Le Data Hub est un projet régional, mais les patients ne s’arrêtent pas aux frontières administratives. Le défi à venir sera de connecter ce système à d’autres plateformes nationales, comme le futur Health Data Hub national, ou les bases des hôpitaux parisiens ou lyonnais. Des discussions sont en cours avec la Direction générale de l’offre de soins (DGOS) pour harmoniser les standards techniques.

Quel avenir pour la santé connectée en Bretagne ?

Le projet Ouest Data Hub ne se limite pas à un simple outil technique. Il incarne une nouvelle vision de la santé : intégrée, prédictive, personnalisée. D’ici 2026, le groupement hospitalier Bretagne Sud espère non seulement améliorer la qualité des soins, mais aussi réduire les inégalités d’accès, notamment dans les zones rurales ou isolées.

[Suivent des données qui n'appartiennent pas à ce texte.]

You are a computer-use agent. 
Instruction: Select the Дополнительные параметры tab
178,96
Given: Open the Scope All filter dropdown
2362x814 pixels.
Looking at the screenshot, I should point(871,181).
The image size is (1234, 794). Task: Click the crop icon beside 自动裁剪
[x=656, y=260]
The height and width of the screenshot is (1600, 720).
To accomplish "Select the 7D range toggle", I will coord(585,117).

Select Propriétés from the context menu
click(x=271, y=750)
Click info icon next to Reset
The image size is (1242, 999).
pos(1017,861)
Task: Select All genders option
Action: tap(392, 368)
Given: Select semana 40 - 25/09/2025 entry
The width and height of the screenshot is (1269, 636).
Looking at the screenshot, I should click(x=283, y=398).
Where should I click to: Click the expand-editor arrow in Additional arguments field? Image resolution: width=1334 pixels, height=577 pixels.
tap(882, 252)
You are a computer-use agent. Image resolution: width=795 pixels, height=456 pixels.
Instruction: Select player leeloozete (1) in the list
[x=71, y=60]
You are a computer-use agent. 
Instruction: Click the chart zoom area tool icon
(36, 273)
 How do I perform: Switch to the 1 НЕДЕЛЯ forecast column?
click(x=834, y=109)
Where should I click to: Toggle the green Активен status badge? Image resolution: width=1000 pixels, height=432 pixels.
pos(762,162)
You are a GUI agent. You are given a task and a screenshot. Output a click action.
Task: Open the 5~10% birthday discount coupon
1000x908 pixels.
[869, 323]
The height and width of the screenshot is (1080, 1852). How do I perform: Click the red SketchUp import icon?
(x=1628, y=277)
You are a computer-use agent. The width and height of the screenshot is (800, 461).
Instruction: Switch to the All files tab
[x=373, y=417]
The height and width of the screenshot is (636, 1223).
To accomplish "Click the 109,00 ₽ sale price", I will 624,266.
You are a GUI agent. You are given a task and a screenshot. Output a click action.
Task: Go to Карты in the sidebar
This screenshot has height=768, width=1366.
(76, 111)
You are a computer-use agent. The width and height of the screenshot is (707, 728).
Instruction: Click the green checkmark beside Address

Des initiatives complémentaires sont déjà en marche : des applications mobiles pour les patients chroniques, des dispositifs de suivi à distance, ou encore des plateformes de télémédecine renforcées. Le Data Hub en sera le cœur informatique.

On ne parle plus seulement de soigner, mais d’anticiper, résume Stéphanie Quiguer. Notre objectif, c’est qu’un jour, un patient puisse recevoir un message : “Votre taux de glucose montre une tendance à la hausse. Voici un ajustement de traitement proposé par votre médecin.” Ce n’est plus de la science-fiction, c’est en train de devenir notre réalité.

Conclusion

Le groupement hospitalier Bretagne Sud s’inscrit dans une mutation profonde du système de santé. En s’appuyant sur le projet Ouest Data Hub, il transforme la fragmentation numérique en force collective. Grâce à un entrepôt de données centralisé, sécurisé et intelligent, il ouvre la voie à des soins plus cohérents, plus rapides, et surtout, plus humains. Les défis restent nombreux — techniques, éthiques, humains — mais les premiers témoignages des soignants et des patients montrent que le cap est bon. En 2026, la Bretagne pourrait bien devenir un modèle de santé connectée, où la donnée n’est pas un obstacle, mais un levier d’amélioration continue.

A retenir

Qu’est-ce que le groupement hospitalier Bretagne Sud ?

Le groupement hospitalier Bretagne Sud regroupe plusieurs établissements de santé situés entre Lorient et Quimperlé. Il assure la coordination des soins sur un territoire mixte, urbain et rural, et s’engage dans une modernisation numérique de ses services.

Quand le Data Hub sera-t-il opérationnel ?

Le déploiement complet du Data Hub au sein du groupement hospitalier Bretagne Sud est prévu pour 2026. Certaines fonctionnalités sont déjà testées en phase pilote depuis 2024.

Les données des patients sont-elles en sécurité ?

Oui. Toutes les données sont anonymisées ou pseudonymisées, stockées sur des serveurs certifiés HDS, et soumises à des protocoles d’accès stricts. Le respect du RGPD et de la vie privée est une priorité absolue.

Les soignants sont-ils formés à utiliser ces nouveaux outils ?

Des programmes de formation continue sont mis en place, avec des ambassadeurs numériques dans chaque service. L’accent est mis sur l’accompagnement et la simplicité d’utilisation.

Le Data Hub concerne-t-il uniquement les hôpitaux ?

Non. À terme, il pourra intégrer des données issues de médecins libéraux, de maisons de santé, et de dispositifs de prévention, pour offrir une vision complète du parcours de soins.